| DIRECTIONS FOR THIS TASK |
Swap "Instruction" for "Step" in the lines starting with the line containing "Click the Move Down button" and going on through the line containing "pyautogui.click(x=352, y=223)". Return only those lines, with nothing else changed.

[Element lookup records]
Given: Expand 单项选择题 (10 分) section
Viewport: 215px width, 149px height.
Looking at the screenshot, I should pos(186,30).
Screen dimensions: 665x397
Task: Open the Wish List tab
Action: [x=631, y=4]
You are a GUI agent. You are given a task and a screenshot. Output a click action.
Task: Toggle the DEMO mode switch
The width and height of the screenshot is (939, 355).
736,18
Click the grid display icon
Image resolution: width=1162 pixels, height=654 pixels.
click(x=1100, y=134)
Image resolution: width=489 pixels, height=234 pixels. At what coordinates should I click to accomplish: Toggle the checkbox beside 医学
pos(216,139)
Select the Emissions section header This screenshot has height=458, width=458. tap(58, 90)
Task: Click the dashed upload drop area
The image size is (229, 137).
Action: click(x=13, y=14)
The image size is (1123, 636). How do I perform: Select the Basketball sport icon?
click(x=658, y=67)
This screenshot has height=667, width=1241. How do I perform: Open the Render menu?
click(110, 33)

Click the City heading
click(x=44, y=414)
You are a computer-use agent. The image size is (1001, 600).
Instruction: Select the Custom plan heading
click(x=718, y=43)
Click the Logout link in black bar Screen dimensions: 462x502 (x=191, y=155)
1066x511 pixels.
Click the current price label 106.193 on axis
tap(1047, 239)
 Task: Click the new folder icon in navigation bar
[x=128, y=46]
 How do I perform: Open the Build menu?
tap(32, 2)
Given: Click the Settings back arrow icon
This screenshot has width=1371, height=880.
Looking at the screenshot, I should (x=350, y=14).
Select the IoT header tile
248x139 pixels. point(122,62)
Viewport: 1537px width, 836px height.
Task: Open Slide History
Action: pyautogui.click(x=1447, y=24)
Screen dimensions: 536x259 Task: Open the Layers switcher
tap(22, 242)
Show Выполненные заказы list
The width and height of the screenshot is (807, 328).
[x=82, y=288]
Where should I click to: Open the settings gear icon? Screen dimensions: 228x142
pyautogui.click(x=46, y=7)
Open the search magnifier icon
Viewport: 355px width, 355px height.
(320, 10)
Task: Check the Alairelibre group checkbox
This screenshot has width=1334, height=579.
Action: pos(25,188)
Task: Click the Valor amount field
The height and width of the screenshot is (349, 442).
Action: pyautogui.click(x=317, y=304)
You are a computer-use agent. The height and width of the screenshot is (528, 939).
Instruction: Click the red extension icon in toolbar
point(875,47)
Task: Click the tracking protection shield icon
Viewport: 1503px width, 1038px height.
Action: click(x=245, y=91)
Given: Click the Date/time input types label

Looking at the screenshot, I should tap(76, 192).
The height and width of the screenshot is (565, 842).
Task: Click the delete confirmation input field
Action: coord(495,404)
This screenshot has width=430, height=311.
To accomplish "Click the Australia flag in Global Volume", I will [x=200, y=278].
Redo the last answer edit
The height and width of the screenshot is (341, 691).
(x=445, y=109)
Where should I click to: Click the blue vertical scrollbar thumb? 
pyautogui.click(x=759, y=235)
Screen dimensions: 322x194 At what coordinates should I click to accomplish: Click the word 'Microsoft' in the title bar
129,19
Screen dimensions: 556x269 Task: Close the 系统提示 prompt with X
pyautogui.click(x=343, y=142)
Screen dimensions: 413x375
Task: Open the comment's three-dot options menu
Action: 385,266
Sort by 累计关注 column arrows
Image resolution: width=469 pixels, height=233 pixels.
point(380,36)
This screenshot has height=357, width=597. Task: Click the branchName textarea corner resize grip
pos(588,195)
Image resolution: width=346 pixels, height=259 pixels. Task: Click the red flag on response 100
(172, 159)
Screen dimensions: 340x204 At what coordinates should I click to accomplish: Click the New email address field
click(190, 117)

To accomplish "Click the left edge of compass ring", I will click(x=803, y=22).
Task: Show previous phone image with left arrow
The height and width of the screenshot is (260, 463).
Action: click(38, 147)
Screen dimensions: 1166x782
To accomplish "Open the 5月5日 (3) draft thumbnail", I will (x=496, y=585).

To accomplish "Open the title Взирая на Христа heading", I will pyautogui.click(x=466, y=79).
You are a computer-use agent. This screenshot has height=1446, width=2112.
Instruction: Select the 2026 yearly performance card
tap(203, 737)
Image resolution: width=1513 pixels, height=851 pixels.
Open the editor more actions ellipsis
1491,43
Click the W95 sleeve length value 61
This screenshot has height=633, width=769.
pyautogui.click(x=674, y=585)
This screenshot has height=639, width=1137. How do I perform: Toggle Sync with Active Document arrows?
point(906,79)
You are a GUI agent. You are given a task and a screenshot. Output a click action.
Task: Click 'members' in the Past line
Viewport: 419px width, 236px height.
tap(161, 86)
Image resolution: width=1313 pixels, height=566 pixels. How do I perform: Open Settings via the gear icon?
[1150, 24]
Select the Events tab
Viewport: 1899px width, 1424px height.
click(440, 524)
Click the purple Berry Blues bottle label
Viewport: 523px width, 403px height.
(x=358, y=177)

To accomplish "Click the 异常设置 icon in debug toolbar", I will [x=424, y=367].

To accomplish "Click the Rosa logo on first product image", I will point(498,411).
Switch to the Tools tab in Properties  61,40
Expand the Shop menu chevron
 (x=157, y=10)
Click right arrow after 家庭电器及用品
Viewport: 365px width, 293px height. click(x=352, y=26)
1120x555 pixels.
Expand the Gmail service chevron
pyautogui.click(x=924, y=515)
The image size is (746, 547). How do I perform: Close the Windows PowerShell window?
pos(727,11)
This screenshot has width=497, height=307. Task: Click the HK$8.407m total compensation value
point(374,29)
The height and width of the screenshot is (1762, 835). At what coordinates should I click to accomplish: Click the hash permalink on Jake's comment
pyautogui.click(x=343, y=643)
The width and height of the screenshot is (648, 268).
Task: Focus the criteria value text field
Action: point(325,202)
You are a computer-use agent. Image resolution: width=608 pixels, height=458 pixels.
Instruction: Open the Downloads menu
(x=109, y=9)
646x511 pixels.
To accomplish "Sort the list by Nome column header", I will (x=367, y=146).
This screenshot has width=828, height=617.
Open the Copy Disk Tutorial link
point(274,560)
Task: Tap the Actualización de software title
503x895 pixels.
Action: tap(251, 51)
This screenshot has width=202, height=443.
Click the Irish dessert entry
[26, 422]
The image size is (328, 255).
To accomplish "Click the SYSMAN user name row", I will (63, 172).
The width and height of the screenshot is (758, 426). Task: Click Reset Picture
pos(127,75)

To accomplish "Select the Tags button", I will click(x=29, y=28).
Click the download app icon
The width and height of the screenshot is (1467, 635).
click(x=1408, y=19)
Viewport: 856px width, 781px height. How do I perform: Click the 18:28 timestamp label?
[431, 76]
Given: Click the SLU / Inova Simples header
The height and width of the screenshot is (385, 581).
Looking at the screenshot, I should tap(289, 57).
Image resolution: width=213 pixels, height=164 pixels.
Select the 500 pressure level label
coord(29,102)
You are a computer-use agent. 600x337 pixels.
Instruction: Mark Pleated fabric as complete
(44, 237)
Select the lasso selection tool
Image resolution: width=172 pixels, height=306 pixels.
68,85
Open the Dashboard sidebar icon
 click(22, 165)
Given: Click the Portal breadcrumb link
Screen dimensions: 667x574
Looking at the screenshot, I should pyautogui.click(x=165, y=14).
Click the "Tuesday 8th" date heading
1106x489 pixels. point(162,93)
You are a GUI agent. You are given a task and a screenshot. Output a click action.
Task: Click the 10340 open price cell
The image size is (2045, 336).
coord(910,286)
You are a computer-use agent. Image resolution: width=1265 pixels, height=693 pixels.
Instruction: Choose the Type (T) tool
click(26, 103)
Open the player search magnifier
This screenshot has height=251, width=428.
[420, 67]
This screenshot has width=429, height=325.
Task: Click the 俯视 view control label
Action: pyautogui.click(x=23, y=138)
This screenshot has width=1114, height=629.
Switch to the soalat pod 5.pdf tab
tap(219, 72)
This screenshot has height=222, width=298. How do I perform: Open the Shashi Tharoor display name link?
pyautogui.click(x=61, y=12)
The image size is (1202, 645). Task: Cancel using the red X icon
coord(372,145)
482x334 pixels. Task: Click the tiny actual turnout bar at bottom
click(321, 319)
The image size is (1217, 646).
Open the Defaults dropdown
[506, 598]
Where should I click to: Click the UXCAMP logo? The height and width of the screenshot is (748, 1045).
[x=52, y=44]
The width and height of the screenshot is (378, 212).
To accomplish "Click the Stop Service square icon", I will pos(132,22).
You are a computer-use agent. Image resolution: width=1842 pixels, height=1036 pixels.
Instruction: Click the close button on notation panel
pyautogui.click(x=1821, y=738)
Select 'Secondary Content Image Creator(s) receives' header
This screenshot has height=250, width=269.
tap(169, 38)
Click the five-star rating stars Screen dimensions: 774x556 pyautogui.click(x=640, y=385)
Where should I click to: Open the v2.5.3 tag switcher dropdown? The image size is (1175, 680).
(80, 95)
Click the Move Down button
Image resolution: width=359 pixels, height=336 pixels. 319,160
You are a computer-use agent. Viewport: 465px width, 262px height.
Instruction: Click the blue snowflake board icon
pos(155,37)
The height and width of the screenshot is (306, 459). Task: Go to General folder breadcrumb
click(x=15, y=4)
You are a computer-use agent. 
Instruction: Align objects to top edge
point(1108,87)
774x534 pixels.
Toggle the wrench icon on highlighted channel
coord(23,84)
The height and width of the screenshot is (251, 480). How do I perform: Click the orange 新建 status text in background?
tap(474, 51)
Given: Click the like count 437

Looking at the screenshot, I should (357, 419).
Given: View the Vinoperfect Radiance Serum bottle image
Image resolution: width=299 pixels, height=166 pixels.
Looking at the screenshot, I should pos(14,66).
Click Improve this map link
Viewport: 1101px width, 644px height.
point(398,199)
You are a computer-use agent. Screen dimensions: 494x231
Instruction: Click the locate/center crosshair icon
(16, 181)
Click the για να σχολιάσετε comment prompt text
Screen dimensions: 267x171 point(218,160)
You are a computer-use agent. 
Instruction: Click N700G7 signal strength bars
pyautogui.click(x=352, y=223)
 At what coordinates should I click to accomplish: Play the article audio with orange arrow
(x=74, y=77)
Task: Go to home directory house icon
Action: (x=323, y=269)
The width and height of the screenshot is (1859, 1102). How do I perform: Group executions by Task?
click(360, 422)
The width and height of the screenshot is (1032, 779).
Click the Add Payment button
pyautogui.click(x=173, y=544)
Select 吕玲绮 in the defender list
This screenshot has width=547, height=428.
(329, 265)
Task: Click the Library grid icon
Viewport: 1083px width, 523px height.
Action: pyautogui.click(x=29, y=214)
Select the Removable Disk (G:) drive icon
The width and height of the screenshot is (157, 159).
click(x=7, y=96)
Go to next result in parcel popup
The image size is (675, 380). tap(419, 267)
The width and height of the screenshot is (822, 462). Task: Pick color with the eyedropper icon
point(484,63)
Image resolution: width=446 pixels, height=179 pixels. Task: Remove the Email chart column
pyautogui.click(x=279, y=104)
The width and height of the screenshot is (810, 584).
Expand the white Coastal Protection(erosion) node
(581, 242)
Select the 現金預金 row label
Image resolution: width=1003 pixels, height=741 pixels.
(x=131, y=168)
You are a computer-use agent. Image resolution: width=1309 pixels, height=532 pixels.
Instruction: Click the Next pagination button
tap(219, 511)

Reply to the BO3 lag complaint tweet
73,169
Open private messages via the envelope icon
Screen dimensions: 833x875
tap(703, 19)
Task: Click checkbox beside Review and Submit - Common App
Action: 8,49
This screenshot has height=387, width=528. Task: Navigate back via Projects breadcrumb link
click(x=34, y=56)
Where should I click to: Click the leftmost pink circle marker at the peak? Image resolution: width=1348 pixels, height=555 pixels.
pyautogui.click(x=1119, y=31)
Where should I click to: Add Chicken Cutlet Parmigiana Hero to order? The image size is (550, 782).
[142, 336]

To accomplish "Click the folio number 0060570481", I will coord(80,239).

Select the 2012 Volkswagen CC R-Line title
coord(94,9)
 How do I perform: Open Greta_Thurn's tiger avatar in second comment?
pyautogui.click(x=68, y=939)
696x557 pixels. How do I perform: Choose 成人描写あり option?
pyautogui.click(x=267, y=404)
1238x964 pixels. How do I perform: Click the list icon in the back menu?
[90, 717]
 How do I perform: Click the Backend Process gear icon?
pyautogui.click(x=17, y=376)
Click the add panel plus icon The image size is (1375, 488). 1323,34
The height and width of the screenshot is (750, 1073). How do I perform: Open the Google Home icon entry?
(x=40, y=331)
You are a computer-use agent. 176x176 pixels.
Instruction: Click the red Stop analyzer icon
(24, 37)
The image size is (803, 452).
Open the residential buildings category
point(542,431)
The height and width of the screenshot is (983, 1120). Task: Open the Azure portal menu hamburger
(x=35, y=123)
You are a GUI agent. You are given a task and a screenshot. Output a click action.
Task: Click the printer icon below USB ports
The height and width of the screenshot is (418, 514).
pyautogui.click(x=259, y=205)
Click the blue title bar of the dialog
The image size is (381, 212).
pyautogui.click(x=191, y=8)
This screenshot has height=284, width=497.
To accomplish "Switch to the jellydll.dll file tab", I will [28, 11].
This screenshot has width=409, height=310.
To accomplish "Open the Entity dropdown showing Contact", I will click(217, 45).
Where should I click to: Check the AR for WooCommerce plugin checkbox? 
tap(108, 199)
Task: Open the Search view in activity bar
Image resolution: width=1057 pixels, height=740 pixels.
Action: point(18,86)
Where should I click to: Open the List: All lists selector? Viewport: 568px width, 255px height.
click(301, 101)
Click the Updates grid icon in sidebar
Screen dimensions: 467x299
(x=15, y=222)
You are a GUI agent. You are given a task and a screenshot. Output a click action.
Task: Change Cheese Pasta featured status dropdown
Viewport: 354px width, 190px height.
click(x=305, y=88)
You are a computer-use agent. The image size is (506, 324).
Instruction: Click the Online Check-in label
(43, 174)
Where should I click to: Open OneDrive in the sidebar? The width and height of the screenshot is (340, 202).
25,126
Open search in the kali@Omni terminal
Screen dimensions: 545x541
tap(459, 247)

| THE SOLUTION |
Click the Move Down button
Image resolution: width=359 pixels, height=336 pixels. 319,160
You are a computer-use agent. Viewport: 465px width, 262px height.
Step: Click the blue snowflake board icon
pos(155,37)
The height and width of the screenshot is (306, 459). Task: Go to General folder breadcrumb
click(x=15, y=4)
You are a computer-use agent. 
Step: Align objects to top edge
point(1108,87)
774x534 pixels.
Toggle the wrench icon on highlighted channel
coord(23,84)
The height and width of the screenshot is (251, 480). How do I perform: Click the orange 新建 status text in background?
tap(474, 51)
Given: Click the like count 437

Looking at the screenshot, I should (357, 419).
Given: View the Vinoperfect Radiance Serum bottle image
Image resolution: width=299 pixels, height=166 pixels.
Looking at the screenshot, I should pos(14,66).
Click Improve this map link
Viewport: 1101px width, 644px height.
point(398,199)
You are a computer-use agent. Screen dimensions: 494x231
Step: Click the locate/center crosshair icon
(16, 181)
Click the για να σχολιάσετε comment prompt text
Screen dimensions: 267x171 point(218,160)
You are a computer-use agent. 
Step: Click N700G7 signal strength bars
pyautogui.click(x=352, y=223)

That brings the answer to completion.